Massive Malvertising Campaign Hits Major Websites

This is bad. More than a dozen high-profile websites may have been hit by a new malvertising campaign, inadvertently posting online ads that may try to install ransomware or botnet malware on readers' computers, according to reports from three security firms.

Credit: Feel Photo Art/Shutterstock

(Image credit: Feel Photo Art/Shutterstock)

The sites apparently include MSN.com, NYTimes.com, BBC.com, AOL.com, NFL.com, TheWeatherNetwork.com, TheHill.com, ZeroHedge.com, Newsweek.com, realtor.com, my.xfinity.com, answers.com and infolinks.com. Most see millions of unique visitors daily. Online-ad networks distributing the dangerous ads include Google, AppNexis, Rubicon and AOL, according to blog posts from Malwarebytes, Trustwave and Trend Micro.

MORE: Malvertising Is Here: How to Protect Yourself

The issue began Sunday with the latest update to the Angler exploit kit, one of several widely distributed quivers of malware that poke a connecting  Web browser's vulnerabilities until something gets through. In this instance, the malicious ads you'd see on NYTimes.com or BBC.com are quietly connecting back to malicious sites hosting Angler, which reaches out through the links to push malware onto hapless visitors.

The websites hosting the ads aren't themselves infected — they just happen to be the ones displaying the ads. Because ads don't always show up consistently on the same site, simply viewing a site that has been pushing malvertising doesn't mean you saw an infected ad.

The malware dropped onto visiting machines apparently includes the TeslaCrypt ransomware, which will encrypt your most important personal files and demand payment, and the Bedep botnet Trojan, which will try to capture your machine, Borg-style, and add it to a slave army of infected PCs doing a criminal's dirty work. The primary means of entry is an unpatched browser plugin for Silverlight, although most exploit kits also probe for unpatched Adobe Flash Player plugins.

To avoid infection, patch or disable the Silverlight plugin in your browser; you won't need it unless you watch Netflix on your computer. Also patch Adobe Flash Player plugins, or, better yet, disable them altogether or make them click-to-run. Google Chrome and Internet Explorer 10 and 11 will patch Flash by themselves, but you'll need to patch Flash in other browsers manually.

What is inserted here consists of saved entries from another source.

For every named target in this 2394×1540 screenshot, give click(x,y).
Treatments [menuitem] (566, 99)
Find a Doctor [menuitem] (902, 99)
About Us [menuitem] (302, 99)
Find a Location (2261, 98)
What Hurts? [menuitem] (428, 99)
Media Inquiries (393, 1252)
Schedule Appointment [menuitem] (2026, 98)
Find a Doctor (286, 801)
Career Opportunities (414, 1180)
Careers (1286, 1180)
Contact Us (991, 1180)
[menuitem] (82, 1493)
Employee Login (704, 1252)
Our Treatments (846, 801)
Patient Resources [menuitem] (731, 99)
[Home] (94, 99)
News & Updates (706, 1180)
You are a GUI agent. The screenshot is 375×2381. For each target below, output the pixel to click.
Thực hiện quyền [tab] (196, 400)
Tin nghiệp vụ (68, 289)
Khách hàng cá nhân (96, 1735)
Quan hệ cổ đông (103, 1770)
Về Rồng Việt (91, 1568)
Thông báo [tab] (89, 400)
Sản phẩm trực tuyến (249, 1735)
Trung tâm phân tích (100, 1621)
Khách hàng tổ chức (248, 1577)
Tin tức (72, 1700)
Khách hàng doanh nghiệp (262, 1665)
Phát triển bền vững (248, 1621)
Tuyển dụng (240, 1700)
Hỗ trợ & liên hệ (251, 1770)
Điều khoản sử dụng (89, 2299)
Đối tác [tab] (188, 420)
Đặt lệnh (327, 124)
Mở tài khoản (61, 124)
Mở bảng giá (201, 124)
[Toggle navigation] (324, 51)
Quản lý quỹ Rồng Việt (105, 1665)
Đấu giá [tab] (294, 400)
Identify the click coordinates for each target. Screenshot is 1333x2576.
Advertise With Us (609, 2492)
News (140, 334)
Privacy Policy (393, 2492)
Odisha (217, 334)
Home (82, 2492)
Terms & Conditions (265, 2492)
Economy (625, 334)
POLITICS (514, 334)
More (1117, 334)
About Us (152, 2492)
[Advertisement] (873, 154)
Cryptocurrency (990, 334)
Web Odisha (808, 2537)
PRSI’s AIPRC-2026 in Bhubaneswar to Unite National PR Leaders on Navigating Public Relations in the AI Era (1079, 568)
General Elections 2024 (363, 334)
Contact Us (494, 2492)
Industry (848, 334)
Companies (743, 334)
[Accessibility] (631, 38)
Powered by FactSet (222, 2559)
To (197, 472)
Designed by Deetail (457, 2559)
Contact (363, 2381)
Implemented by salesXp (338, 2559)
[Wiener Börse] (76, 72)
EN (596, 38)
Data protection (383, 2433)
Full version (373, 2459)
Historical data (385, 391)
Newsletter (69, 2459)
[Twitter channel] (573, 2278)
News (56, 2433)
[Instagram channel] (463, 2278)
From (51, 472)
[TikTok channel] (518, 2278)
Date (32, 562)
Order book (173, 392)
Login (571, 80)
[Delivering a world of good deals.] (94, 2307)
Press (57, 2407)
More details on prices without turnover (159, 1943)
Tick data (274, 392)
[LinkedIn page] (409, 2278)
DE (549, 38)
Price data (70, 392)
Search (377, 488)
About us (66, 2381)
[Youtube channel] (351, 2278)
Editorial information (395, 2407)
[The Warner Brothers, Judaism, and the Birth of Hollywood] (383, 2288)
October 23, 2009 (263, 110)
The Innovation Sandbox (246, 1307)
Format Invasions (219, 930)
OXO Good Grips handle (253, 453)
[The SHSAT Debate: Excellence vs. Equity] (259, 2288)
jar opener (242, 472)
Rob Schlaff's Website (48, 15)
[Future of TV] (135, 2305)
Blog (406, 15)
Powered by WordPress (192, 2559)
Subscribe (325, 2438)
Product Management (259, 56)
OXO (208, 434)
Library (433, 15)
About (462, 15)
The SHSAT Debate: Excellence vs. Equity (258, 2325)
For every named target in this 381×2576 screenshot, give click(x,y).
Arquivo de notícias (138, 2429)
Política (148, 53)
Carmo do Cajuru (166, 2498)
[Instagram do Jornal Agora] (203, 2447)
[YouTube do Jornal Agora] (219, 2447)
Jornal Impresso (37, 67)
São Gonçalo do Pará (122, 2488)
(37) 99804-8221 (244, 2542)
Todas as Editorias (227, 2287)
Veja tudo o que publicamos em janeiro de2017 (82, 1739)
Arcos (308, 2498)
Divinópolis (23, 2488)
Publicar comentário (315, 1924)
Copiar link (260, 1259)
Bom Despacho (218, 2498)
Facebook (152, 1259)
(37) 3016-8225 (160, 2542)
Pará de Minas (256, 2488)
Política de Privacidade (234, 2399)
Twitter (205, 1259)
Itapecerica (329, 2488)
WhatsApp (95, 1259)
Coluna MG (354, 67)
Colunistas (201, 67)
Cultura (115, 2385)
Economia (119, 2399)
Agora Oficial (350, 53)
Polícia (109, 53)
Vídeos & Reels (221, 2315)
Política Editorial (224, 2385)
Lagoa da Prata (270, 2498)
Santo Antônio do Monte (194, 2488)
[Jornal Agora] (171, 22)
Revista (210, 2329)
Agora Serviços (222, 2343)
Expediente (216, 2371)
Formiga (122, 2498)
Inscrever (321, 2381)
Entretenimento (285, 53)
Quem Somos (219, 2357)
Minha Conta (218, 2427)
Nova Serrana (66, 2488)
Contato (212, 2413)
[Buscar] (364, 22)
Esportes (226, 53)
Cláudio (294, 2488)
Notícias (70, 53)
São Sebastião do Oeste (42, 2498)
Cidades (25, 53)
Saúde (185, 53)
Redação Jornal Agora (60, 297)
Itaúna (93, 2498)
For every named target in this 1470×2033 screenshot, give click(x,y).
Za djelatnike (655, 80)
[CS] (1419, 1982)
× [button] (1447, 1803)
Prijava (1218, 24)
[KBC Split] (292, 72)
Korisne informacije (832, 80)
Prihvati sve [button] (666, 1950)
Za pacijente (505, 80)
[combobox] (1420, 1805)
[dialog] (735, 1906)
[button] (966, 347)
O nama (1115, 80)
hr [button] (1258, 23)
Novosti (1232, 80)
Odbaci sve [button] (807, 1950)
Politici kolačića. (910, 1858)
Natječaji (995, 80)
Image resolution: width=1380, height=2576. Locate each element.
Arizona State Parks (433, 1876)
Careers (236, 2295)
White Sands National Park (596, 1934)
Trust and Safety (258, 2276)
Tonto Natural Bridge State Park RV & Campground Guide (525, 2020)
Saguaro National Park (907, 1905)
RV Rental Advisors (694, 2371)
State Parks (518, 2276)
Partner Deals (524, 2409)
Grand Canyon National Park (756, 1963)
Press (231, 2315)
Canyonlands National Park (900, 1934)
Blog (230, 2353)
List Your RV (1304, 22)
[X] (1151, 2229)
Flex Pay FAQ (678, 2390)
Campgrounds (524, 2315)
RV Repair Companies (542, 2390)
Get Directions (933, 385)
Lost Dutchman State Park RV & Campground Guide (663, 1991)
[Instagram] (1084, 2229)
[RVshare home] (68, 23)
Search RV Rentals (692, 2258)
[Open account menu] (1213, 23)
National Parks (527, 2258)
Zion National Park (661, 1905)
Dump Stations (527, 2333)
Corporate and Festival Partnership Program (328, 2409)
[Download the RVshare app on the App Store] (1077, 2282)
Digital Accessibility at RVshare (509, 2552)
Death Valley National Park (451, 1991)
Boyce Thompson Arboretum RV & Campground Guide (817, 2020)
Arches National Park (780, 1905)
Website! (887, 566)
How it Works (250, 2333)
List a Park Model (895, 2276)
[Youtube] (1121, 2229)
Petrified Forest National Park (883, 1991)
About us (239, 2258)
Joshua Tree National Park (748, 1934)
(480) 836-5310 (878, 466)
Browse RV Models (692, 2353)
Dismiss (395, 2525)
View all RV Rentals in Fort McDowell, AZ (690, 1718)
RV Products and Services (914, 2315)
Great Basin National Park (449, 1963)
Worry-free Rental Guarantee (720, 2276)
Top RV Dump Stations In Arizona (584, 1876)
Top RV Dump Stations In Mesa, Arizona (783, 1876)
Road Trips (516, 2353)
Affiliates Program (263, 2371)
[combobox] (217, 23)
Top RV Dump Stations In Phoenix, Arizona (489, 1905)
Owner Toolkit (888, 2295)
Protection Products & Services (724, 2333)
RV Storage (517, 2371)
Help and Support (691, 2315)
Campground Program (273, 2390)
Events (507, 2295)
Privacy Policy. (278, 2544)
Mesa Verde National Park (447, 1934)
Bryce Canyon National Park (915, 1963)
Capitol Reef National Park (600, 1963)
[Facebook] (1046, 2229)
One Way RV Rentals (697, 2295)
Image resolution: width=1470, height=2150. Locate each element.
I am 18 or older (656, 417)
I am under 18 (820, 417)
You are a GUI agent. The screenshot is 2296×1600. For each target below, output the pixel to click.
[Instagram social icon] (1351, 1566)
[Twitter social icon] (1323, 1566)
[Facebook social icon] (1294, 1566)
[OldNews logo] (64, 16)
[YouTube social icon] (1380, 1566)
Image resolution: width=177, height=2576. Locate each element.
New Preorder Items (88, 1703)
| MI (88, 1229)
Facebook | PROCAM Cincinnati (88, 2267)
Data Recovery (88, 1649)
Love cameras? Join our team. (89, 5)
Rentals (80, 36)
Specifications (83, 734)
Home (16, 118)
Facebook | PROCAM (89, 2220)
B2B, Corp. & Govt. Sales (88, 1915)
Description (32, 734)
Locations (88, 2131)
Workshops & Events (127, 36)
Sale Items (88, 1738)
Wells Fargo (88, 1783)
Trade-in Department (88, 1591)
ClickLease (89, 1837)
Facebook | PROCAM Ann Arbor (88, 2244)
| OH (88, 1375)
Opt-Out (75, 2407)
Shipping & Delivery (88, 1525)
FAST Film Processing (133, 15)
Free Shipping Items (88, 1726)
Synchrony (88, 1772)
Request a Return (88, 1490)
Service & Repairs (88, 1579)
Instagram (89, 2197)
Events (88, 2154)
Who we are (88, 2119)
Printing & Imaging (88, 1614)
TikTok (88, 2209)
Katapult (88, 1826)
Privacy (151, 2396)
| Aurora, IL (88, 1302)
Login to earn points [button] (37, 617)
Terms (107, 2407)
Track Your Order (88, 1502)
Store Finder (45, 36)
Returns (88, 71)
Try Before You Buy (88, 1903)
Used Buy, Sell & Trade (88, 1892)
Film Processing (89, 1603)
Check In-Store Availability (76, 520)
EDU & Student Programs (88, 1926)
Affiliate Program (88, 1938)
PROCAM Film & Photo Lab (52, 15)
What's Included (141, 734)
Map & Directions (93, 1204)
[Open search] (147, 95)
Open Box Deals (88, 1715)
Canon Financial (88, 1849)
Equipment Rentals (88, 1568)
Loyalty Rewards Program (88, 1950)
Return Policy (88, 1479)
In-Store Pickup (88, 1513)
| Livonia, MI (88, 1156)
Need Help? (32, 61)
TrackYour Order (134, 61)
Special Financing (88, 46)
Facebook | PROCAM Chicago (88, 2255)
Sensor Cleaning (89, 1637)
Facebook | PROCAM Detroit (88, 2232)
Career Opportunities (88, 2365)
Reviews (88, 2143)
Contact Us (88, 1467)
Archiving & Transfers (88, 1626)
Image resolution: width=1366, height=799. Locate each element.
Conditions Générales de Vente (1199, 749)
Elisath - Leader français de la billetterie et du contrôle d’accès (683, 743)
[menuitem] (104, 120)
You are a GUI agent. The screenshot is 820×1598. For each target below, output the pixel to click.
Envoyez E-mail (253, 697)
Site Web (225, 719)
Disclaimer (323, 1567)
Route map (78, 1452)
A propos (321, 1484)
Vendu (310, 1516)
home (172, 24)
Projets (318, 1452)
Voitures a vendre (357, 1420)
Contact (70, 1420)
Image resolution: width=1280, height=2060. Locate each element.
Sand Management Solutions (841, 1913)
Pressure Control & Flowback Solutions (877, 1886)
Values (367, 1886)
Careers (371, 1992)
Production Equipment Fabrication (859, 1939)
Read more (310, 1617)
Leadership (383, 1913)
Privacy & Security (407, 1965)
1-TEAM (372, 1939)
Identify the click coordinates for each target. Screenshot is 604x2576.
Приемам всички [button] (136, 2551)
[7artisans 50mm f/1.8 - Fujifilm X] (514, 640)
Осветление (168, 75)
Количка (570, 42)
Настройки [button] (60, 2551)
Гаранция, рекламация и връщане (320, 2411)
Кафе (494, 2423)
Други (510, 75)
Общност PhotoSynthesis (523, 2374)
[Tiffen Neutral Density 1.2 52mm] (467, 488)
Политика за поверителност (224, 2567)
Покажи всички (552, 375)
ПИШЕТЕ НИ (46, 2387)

Finally, be sure to update your Web browsers and operating systems to the latest possible versions. It may be time for you to make the jump to Windows 10, which has security protections that don't exist in Windows 8.1 or 7. And while we at Tom's Guide don't endorse ad blockers, which affect our own bottom line, they might make a difference in this case.

Macs are at risk too, but less so than Windows. Be sure to patch Flash and Silverlight to protect yourself from flaws that can be exploited.